Un second incident est survenu le lendemain de cette évacuation…
Le mardi 5 janvier, il a été décidé de transférer trois des blessés à l’hôpital de Sévaré, car ils nécessitaient des soins plus poussés. Une ambulance de MSF est donc partie de Douentza vers l’hôpital de Sevaré, avec à son bord les blessés, un employé du ministère de la santé, un autre de MSF et un accompagnant. Ces références médicales font partie des activités que MSF réalise régulièrement dans cette zone afin de faciliter l’accès aux soins des populations de la région de Mopti. L’ambulance a été arrêtée sur la route à un barrage par des hommes armés, probablement une milice dite d’autodéfense. Les passagers ont été ligotés, violentés et laissés en plein soleil pendant plusieurs heures. Un des blessés est décédé dans ces conditions. L’équipage a finalement été relâché et l’ambulance a pu arriver à Sévaré le mardi soir. Cet incident choquant est emblématique de la tension extrême qui règne dans la région et des difficultés à y déployer des secours humanitaires impartiaux.

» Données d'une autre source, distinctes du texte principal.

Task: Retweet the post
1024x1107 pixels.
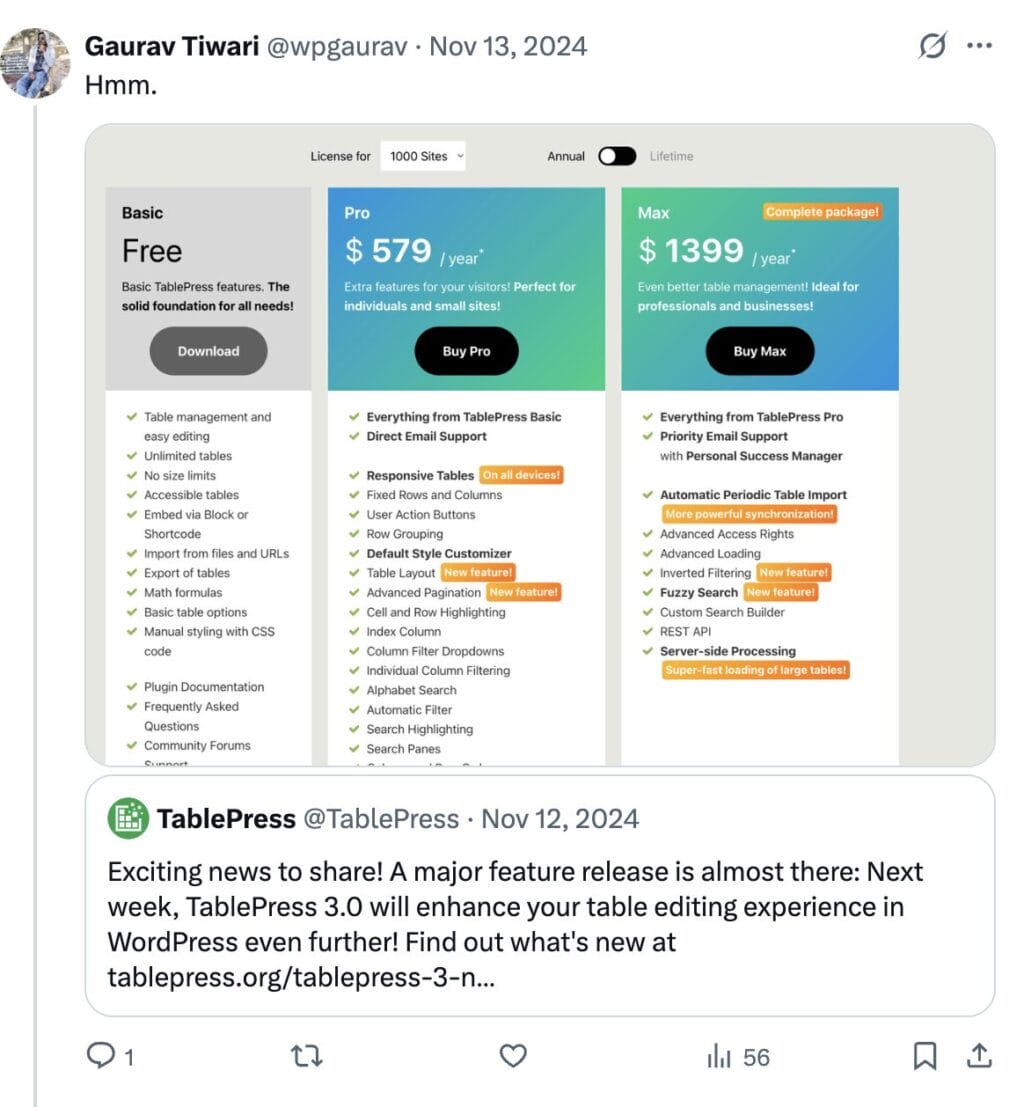Action: click(306, 1056)
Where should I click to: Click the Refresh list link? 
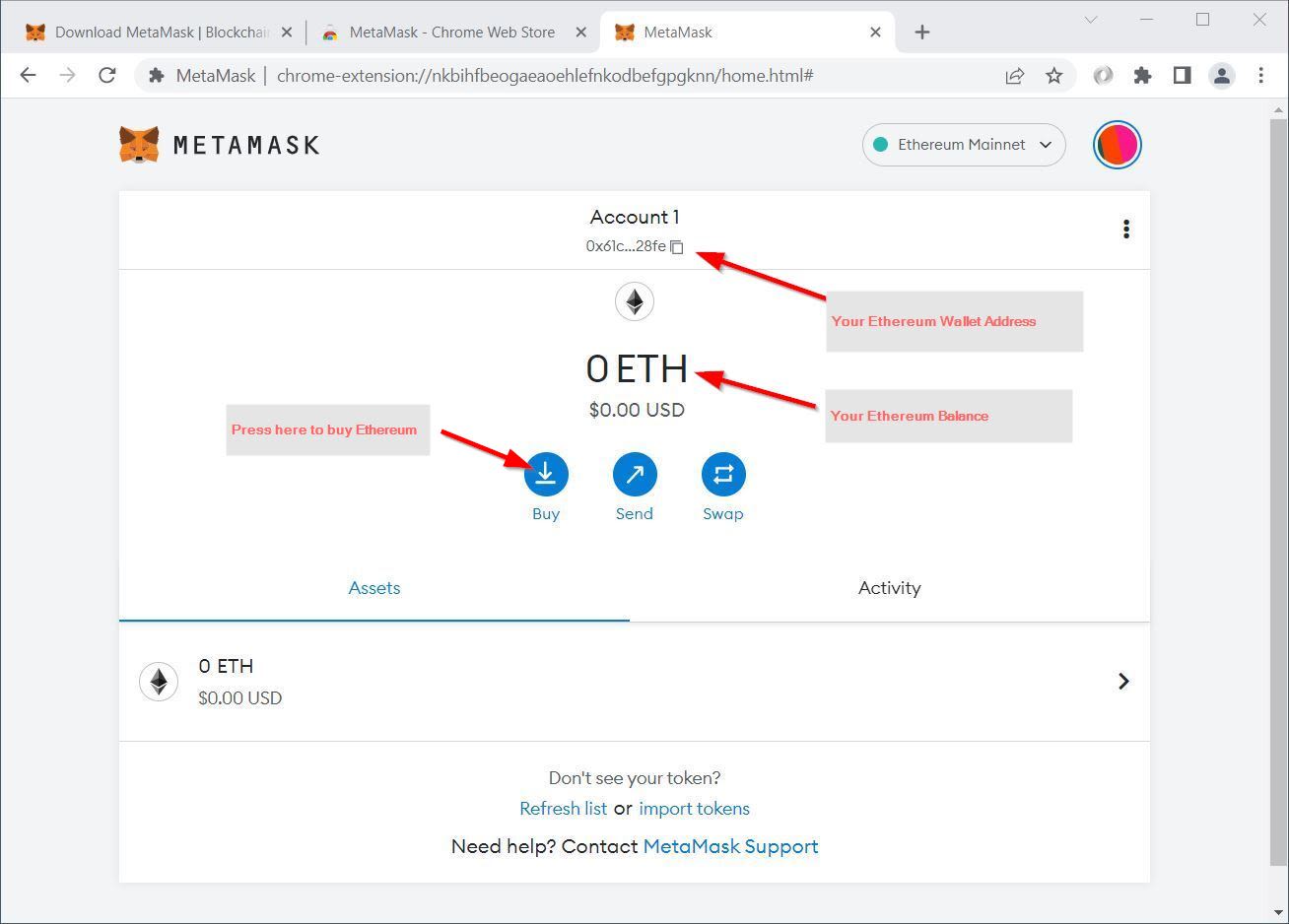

Que vous disent vos équipes sur place de la situation sécuritaire dans cette zone ?
Le centre du Mali est devenu l’épicentre de la crise qui ravage le pays depuis de nombreuses années. Cette région est devenue, au cours des trois dernières années, la zone la plus dangereuse et meurtrière pour les populations civiles. Et il s’avère extrêmement compliqué pour les acteurs humanitaires de leur venir en aide.
Les populations civiles sont prises en étau entre les différents acteurs armés – djihadistes, milices communautaires, forces armées régulières nationales et internationales. Elles sont victimes de pillages, d’assassinats et subissent de plein fouet les conséquences des combats et des opérations militaires, en augmentation dans la région. Se déplacer pour cultiver des champs, faire paître le bétail ou amener un enfant malade dans un centre de santé devient de plus en plus risqué, voire impossible. Certains villages comme ceux de Boulkessi et Diankabou font l’objet de mesures de représailles par les groupes armés et se retrouvent encerclés, empêchant les habitants de se déplacer.
Les tensions historiques entre communautés d’éleveurs et d’agriculteurs, respectivement majoritairement peuls et dogon, ont également été exacerbées par le conflit. Il y a une montée en puissance depuis 2019 des affrontements intercommunautaires et des milices dites d’autodéfense, entraînant un cercle vicieux d’attaques et de représailles. Dans la région de Mopti, il y a 140 000 déplacés sur environ 1 million d’habitants. Entre juin et octobre 2020, 82 attaques de villages et 68 autres incidents violents ont été recensés par MSF à Douentza, Koro, Bandiagara et Bankass, et plus de 220 civils ont été tués.
Quels types de soins assure MSF dans la région ?
Dans ce climat de violence omniprésente, les services de l’Etat et du personnel de santé ont quitté la zone, car ils ne peuvent assurer la protection de leur personnel. A Douentza, MSF est le seul acteur médical en appui aux équipes du ministère de la santé. Nos équipes appuient les services du centre de santé de la ville et trois centres de santé primaire en périphérie à Boni, Hombori et Mondoro, pour prendre en charge, entre autres, les personnes atteintes de malnutrition aiguë, de paludisme et les blessés. Environ 60 000 personnes atteintes de paludisme ont été prises en charge dans les structures médicales soutenues par MSF dans la région de Mopti l’année dernière, et plus de 50 000 consultations médicales ont été réalisées lors des cliniques mobiles dans les cercles de Koro, Douentza et Ténenkou.
Quelles contraintes implique le fait de travailler dans une zone comme celle-ci ?
Notre objectif est de soigner tout le monde. La principale difficulté est la sécurité de nos équipes, qui, comme la population, peuvent aussi être assimilées à une partie du conflit. Nous avons à Douentza des équipes internationales et nationales. Nous évoluons dans un environnement où nous devons négocier l’accès aux populations, aux villages, avec les différents groupes en permanence. L’incident dramatique de mardi sur la route entre Douentza et Sévaré illustre le type de difficultés auxquelles les équipes peuvent faire face.